■ **Given passage**
....................

Hoosier Environmental Council attorney discusses CAFOs, industrial farming at McKinney

November 13, 2018

Murmurs of disgust were sprinkled throughout a packed lecture hall at Indiana University Robert H. McKinney School of Law as law students looked at pictures of waste pits overflowing with animal poop last week. Their lecturer, Kim Ferraro of the Hoosier Environmental Council, spared no sensitive stomachs as she explained the process of industrial farming and the disposal of the billions of pounds of animal urine and feces that ensue.

The HEC agriculture policy director and attorney discussed the transition of traditional farming to big industry, offering the opinion that updates to the law in this area are much overdue.

“Today’s market is dominated by a handful of companies that control the slaughter processing of most livestock,” Ferraro said. “This is not mom and pop’s farm with some chickens and cows out in the pasture. These are industrial facilities.”

Those facilities are known as CAFOS, or concentrated animal feeding operations, where, according to Ferraro, thousands of animals are crammed into cages together. With all of that livestock comes a massive amount of waste, which Ferraro said can end up in several places –none of which, she said, are good.

....................

■ **Data**
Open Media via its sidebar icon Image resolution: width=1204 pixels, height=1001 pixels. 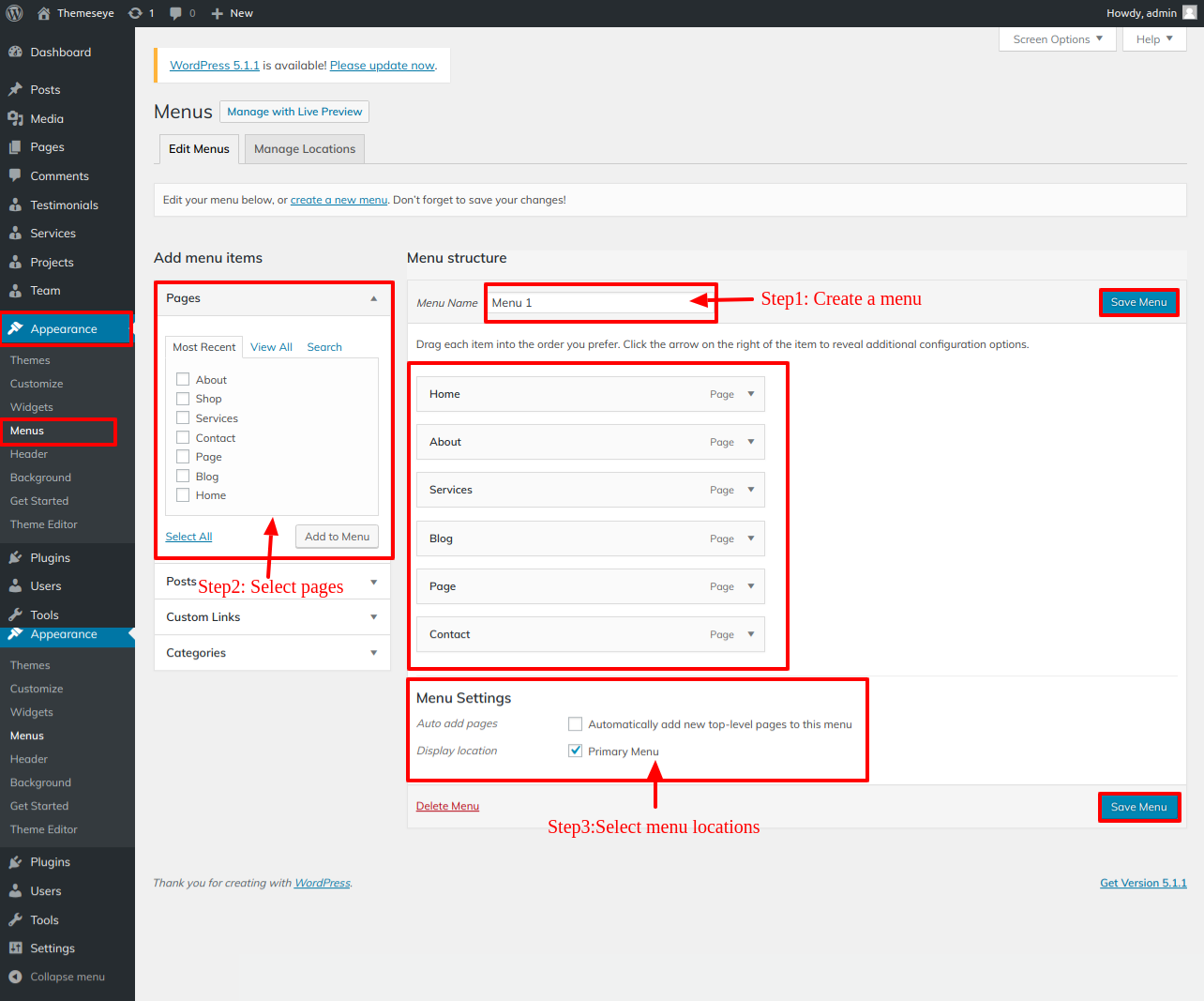click(15, 119)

....................

Pick up the article about Kim Ferraro's talk on CAFOs at the McKinney School of Law and keep writing it from its last sentence.

First, Ferraro said CAFOs might dispose of livestock waste into unlined, earthen lagoons than can be larger than two football fields in length. Or, the waste could be filled into a round, uncovered concrete slurry. But neither of those are great options, Ferraro said, because both are prone to overflow when it rains or floods, spreading the waste into communities, underground water sources and rivers and other crop fields.

“Oftentimes in rural communities, many of these people do rely on wells for drinking water, and this has proven to be catastrophic to their drinking water supply,” she said.

Indiana currently serves as home to nearly 800 CAFOs that are subject to state law, but have limited federal responsibilities. According to Ferraro, quality of life for her clients living near or around such industrial farms is a serious issue that is usually overlooked.

“Because of the image that many people have of ‘traditional’ farming, the industry has been able to resist any sort of regulations to address these problems allowing people to seriously suffer in their environments,” she said.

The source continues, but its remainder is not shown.